いなくなると直ぐにメイリーンが身体を起こす。

「エレーナさま、こうなったら私はあなたを逃がすことが最優先事項です。指示に従ってください」

そう言って錠をいとも簡単に外し、扉を開ける。

「あなたはどうするの?」

「私ですか? ここに残りますのがお構いなく。これでも男を倒す術は持っていますし、アーネストとかが来るでしょうから」

メイリーンはヴェールを脱ぎ捨て、動きやすいようにスカートを裂いた。
縄の時と同様に火が生地を舐めていく。

「残るの? なら私も」

「ダメです。失礼を承知で言わせていただきますが、私はこういう状況に慣れていてできます。ですが、エレーナさまは自分の身を守ることはできないですよね」 

その通りだった。

ずっと誰かに守ってもらっていた。エレーナは守る者ではなくて、守られる対象だった。武器に触れたこともない。ましてや使うことなんてありはしなかった。

「でっでも貴方を置いていくなんて」

いても役に立てはしないのに、置いていくことに後ろめたさを感じてしまう。

「──では、人を殺められますか」

息が止まる。

まっすぐエレーナを射抜いたメイリーンの瞳。彼女の言葉は冗談には思えない。

「だから先にここから逃げてください。行きますよ」

何も答えられないことを最初から分かっていたのか、彼女は無理にエレーナに答えを求めなかった。

牢屋の外に出て、置かれていた朽ち果てた椅子にかけられていた布を手に取る。

所々破れ、つぎはぎされた布切れを広げるとそこそこの大きさだ。

「取り敢えず頭をこれで隠してください。これと闇夜がエレーナさまを隠してくれます。汚いですが、我慢です」

ふわりとエレーナの頭に乗せて、慣れた手つきで端と端を結べば、ケープのような役割を担ってくれる。

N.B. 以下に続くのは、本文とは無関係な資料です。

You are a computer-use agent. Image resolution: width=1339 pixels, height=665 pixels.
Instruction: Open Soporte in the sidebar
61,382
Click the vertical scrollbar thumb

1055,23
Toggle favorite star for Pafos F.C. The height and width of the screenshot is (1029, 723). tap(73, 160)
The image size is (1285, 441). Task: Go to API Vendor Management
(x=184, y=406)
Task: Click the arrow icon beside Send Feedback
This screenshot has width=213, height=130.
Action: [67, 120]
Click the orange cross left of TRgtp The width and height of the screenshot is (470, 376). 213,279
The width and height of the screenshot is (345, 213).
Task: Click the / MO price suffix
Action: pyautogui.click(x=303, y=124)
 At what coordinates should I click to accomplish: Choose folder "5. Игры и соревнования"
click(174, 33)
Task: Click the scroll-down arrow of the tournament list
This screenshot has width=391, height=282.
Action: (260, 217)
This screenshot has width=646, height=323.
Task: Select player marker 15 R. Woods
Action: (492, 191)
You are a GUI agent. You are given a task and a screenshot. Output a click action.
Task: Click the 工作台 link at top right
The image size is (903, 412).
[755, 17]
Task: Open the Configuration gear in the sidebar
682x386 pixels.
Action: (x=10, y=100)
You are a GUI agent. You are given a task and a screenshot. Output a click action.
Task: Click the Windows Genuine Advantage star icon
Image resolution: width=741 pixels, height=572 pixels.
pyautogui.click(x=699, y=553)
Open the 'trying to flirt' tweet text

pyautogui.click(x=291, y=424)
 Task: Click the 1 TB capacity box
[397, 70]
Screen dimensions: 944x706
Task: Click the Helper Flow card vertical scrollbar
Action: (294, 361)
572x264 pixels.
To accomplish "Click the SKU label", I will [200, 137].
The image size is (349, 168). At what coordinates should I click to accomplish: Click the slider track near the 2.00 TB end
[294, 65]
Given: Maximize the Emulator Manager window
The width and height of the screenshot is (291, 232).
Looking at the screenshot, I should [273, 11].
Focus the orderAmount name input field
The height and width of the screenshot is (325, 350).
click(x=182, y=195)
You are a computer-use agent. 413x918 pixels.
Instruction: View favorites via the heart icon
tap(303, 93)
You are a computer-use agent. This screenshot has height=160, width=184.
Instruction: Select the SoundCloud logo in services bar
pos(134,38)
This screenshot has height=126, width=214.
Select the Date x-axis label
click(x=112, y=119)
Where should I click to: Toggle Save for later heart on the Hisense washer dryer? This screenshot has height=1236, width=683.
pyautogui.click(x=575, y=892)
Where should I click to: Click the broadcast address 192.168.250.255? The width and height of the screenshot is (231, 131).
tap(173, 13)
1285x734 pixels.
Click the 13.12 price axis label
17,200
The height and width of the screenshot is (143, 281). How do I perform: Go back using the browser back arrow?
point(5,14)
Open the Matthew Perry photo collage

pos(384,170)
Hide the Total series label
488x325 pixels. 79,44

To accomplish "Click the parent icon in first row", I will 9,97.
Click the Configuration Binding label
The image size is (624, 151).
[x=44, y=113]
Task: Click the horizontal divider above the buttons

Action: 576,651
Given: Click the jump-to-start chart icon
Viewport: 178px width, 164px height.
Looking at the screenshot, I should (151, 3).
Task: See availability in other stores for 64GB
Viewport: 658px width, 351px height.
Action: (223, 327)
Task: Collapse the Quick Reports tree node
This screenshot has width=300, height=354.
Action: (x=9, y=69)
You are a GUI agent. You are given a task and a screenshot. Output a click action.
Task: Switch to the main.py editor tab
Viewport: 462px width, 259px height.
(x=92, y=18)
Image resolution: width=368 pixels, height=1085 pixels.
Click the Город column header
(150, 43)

メイリーンはエレーナの手を握って階段を駆け上った。慎重に扉を開けて、人がいないか確認してから廊下に出る。

廊下は静かなもので先程とは違い、中の明かりを外に漏らさないようにするためか、遮光カーテンが全部の窓に敷かれていた。
ご丁寧に風で動かぬよう、テープで目貼りされている。

(最初からやっておけばいいのに)

おかげで外の様子を窺うことは出来ない。

「ここ左です。できるだけ足音は立てないように」

迷いなく走りなりながらメイリーンは言う。彼女は足音ひとつ立ててなかった。本の中で見た間諜のようだ。

「どうして知っているの?」

小声で尋ねればメイリーンは答えてくれた。

「眠ったと見せかけて、起きてましたので」

「私、紅茶を飲んだふりをして全部捨てたんですよ」と付け加えながら、1度見たらだいたいは覚えてしまう体質なのだと言った。今回もここまで連れてこられた時に経路を全部暗記したらしい。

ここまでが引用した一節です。